§ **DATASET CONTENT**
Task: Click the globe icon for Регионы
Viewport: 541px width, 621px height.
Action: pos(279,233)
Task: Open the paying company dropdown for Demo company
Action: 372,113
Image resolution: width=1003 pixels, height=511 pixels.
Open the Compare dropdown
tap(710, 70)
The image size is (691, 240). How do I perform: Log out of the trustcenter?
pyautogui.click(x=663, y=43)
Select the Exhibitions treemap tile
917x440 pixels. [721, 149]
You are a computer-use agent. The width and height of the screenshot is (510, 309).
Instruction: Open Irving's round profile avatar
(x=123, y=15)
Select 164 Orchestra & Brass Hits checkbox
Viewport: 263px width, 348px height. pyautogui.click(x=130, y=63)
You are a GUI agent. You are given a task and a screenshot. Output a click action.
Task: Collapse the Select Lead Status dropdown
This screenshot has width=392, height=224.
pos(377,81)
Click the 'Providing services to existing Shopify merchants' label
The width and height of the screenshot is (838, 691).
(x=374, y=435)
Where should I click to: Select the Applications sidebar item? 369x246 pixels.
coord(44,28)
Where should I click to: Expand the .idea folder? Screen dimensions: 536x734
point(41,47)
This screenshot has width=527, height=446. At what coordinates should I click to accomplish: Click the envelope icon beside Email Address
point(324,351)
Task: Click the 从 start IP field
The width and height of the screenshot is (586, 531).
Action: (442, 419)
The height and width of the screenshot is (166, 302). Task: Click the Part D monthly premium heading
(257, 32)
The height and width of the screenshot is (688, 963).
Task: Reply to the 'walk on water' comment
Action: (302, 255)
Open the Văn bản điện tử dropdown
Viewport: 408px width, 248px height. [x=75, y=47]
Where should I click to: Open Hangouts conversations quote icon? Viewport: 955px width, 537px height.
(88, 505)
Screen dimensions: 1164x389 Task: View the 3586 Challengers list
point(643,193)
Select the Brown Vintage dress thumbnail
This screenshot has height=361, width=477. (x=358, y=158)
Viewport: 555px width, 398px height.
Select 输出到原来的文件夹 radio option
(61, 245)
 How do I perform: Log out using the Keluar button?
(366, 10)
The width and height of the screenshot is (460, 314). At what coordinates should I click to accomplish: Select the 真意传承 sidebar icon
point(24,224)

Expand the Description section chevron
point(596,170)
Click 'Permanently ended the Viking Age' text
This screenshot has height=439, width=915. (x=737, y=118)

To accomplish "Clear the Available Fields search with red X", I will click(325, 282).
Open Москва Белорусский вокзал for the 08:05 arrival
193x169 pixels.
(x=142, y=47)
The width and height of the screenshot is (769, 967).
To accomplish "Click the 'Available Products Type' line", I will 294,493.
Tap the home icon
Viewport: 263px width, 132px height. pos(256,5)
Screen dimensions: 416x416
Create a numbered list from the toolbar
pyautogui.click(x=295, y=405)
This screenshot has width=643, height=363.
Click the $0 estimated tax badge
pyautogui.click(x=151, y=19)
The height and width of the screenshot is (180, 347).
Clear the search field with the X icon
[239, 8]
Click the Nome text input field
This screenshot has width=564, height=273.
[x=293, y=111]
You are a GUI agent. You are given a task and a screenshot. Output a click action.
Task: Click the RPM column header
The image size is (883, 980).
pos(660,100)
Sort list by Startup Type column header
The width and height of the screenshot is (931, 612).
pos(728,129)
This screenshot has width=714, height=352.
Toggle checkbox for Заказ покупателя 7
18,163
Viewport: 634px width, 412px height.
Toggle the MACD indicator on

§ **WHAT TO DO**
From the listing above, pull out every line that contains the string "perform" and copy those lines. Case counts.

§ **COMPLETED EXERCISE**
The image size is (691, 240). How do I perform: Log out of the trustcenter?
 How do I perform: Log out using the Keluar button?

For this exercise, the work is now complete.